• Action item: Below are lines of data; give the number of them that contain "computer", and only that.

☆ ☆ ☆

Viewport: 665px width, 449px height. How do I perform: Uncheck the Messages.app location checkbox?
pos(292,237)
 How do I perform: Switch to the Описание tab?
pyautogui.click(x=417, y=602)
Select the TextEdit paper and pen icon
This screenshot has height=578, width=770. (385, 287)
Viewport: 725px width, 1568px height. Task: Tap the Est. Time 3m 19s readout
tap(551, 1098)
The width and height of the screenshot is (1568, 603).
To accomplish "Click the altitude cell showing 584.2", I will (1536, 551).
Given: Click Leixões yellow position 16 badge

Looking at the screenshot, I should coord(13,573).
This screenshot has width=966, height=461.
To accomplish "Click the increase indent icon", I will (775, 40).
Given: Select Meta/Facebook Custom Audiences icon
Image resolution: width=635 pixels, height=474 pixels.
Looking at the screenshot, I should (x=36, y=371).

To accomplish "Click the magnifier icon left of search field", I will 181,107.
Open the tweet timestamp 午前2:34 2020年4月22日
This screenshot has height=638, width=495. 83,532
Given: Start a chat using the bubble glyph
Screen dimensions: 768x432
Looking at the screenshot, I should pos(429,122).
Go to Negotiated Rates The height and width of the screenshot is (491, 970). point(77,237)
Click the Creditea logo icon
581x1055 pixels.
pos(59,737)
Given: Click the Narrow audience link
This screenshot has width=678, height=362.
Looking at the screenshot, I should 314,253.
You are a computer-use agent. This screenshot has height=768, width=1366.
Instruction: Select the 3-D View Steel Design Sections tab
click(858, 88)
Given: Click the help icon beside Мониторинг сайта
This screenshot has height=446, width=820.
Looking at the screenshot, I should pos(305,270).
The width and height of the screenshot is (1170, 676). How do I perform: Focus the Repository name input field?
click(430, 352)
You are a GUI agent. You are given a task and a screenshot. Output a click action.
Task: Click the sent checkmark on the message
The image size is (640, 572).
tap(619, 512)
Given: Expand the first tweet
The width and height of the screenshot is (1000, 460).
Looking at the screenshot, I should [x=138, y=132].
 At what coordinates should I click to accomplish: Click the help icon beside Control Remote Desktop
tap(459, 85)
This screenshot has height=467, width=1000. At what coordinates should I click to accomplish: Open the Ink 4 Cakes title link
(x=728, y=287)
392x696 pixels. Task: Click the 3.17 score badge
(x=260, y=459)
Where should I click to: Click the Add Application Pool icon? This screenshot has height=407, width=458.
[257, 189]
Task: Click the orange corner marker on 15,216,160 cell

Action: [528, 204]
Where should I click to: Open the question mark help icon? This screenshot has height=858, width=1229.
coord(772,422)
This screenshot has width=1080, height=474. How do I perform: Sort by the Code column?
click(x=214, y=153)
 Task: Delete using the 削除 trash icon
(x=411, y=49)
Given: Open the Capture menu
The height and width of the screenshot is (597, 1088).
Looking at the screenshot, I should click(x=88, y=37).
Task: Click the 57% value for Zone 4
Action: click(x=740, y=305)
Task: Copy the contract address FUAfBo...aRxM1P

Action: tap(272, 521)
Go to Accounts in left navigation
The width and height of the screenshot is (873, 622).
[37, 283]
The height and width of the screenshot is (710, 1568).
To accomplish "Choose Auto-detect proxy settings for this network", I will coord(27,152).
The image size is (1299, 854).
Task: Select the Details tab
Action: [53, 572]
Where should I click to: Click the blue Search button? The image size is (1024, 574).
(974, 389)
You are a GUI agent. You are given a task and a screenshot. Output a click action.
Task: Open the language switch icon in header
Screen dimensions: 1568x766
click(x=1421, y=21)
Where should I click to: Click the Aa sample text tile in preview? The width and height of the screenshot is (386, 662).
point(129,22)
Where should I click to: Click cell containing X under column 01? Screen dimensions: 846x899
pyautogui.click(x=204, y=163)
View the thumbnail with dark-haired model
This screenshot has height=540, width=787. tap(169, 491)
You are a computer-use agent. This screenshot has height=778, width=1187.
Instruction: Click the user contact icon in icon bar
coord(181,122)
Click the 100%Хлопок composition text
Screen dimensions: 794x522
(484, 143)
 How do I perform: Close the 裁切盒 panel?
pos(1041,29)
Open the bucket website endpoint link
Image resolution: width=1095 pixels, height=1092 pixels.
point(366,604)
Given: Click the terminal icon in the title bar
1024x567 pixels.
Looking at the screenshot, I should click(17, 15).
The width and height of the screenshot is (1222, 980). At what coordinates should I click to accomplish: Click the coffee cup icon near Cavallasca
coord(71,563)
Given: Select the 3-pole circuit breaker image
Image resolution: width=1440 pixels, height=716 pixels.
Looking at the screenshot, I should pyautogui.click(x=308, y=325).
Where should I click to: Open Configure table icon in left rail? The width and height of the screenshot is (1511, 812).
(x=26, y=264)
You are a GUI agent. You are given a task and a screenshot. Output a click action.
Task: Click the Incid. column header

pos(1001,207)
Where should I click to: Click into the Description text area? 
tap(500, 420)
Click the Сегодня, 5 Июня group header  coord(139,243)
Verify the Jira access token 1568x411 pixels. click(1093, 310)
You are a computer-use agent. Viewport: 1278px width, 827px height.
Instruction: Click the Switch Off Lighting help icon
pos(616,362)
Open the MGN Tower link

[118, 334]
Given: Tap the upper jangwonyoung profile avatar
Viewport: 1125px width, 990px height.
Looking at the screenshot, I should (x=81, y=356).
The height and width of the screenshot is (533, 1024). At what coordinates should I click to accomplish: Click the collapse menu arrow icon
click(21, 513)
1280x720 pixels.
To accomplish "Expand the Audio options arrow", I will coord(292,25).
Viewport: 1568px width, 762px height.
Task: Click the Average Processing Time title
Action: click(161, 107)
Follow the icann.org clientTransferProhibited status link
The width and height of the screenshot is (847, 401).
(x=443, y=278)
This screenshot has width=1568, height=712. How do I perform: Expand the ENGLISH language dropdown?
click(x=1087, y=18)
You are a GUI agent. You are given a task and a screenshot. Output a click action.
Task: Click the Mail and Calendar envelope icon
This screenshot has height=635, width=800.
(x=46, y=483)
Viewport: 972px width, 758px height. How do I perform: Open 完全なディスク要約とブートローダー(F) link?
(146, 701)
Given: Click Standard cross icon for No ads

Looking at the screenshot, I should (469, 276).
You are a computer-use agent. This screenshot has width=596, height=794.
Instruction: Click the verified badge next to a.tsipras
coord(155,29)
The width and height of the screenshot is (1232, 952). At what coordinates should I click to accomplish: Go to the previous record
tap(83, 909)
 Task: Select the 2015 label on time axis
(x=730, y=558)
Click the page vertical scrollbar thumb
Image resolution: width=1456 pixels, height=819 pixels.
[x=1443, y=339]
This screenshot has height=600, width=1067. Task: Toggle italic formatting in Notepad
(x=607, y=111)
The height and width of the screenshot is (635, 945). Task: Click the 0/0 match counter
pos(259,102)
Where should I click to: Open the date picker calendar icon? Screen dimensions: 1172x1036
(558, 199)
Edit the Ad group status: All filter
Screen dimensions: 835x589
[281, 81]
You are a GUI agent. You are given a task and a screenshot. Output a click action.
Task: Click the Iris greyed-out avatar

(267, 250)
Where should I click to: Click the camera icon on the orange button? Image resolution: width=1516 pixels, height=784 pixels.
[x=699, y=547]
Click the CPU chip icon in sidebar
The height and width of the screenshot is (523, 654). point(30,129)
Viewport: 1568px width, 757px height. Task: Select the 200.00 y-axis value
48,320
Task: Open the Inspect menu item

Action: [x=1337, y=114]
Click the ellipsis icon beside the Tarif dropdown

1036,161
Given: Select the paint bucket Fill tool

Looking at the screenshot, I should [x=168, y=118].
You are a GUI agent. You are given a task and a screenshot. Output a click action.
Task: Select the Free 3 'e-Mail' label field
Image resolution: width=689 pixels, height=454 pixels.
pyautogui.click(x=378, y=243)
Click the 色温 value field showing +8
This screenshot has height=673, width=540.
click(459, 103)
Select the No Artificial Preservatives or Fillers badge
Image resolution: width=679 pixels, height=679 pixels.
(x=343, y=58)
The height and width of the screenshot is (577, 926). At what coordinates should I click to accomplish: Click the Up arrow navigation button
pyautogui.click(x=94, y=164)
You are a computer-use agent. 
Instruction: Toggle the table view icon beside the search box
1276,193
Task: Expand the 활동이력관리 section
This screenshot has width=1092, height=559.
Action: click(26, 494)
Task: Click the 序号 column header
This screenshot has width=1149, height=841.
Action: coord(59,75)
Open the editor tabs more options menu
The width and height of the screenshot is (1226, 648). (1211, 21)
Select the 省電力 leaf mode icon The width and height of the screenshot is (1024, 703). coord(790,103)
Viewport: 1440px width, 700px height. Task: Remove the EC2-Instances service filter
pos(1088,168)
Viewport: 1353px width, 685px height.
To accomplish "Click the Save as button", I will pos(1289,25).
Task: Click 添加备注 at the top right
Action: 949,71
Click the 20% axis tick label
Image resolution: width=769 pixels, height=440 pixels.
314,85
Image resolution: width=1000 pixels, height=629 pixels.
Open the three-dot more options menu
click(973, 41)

☆ ☆ ☆

• Output of the exercise: 5